I will give you to-day. I sleep now in one of the lower rooms of the new house, where my wife has recently joined me. We have two beds, an empty case for a table, a chair, a tin basin, a bucket and a jug; next door in the dining-room, the carpenters camp on the floor, which is covered with their mosquito nets. Before the sun rises, at 5.45 or 5.50, Paul brings me tea, bread, and a couple of eggs; and by about six I am at work. I work in bed - my bed is of mats, no mattress, sheets, or filth - mats, a pillow, and a blanket - and put in some three hours. It was 9.5 this morning when I set off to the stream-side to my weeding; where I toiled, manuring the ground with the best enricher, human sweat, till the conch-shell was blown from our verandah at 10.30. At eleven we dine; about half-past twelve I tried to work again, could make nothing on't, and by one was on my way to the weeding, where I wrought till three. Half-past five is our next meal, and I read Flaubert's Letters till the hour came round; dined, and then, Fanny having a cold, and I being tired, came over to my den in the unfinished house, where I now write to you, to the tune of the carpenters' voices, and by the light - I crave your pardon - by the twilight of three vile candles filtered through the medium of my mosquito bar. Bad ink being of the party, I write quite blindfold, and can only hope you may be granted to read that which I am unable to see while writing.

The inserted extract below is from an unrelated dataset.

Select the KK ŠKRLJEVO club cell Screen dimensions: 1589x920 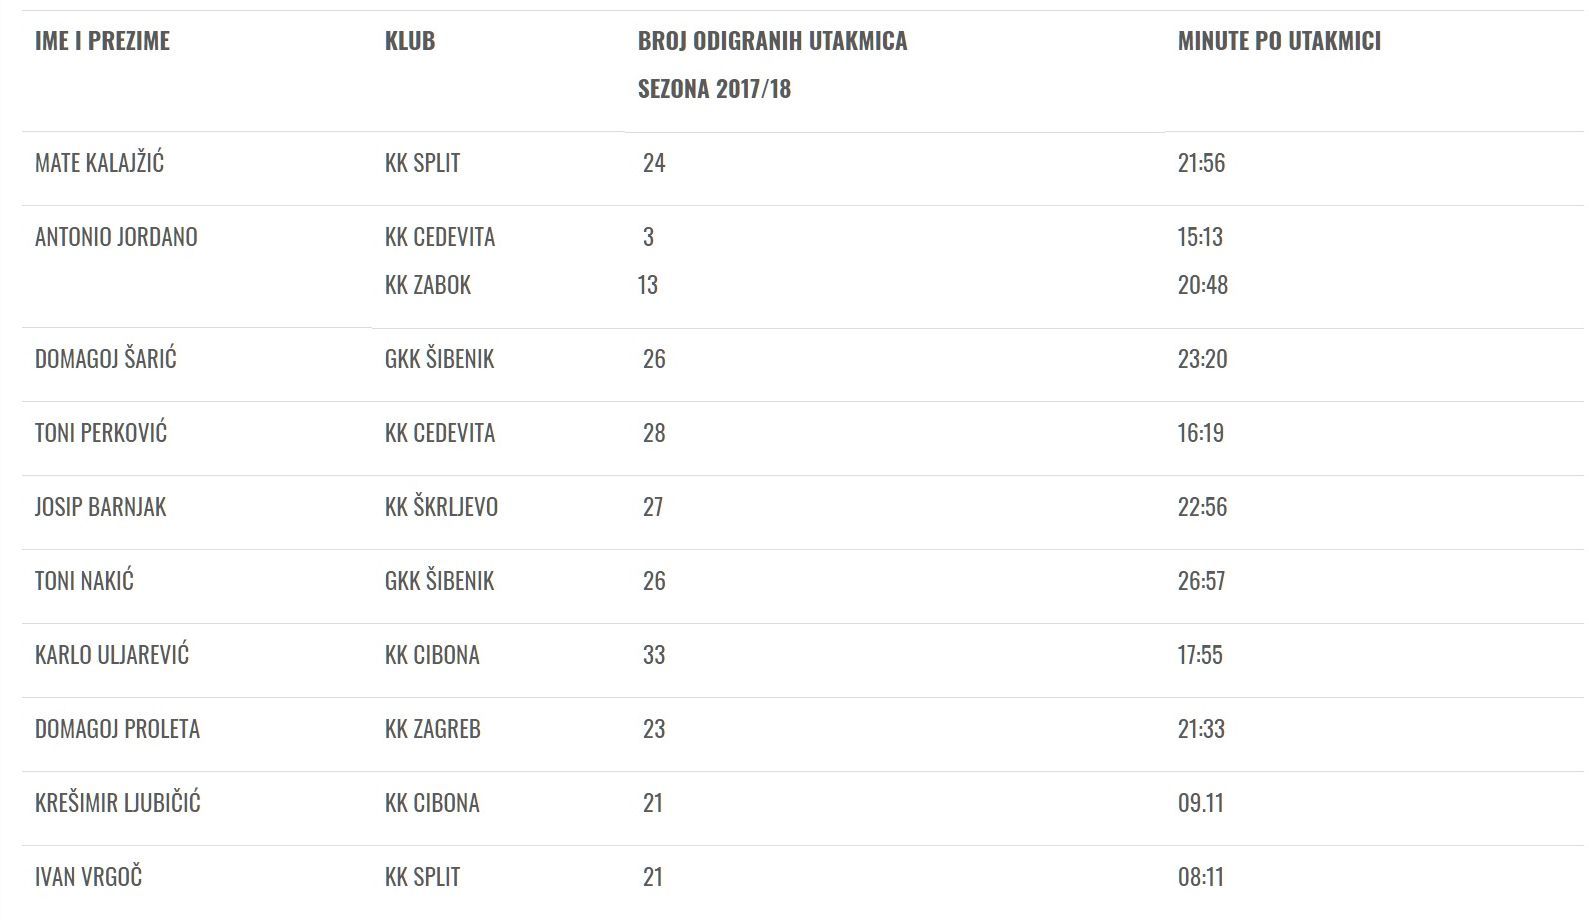click(441, 507)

I said I was tired; it is a mild phrase; my back aches like toothache; when I shut my eyes to sleep, I know I shall see before them - a phenomenon to which both Fanny and I are quite accustomed - endless vivid deeps of grass and weed, each plant particular and distinct, so that I shall lie inert in body, and transact for hours the mental part of my day business, choosing the noxious from the useful. And in my dreams I shall be hauling on recalcitrants, and suffering stings from nettles, stabs from citron thorns, fiery bites from ants, sickening resistances of mud and slime, evasions of slimy roots, dead weight of heat, sudden puffs of air, sudden starts from bird-calls in the contiguous forest - some mimicking my name, some laughter, some the signal of a whistle, and living over again at large the business of my day.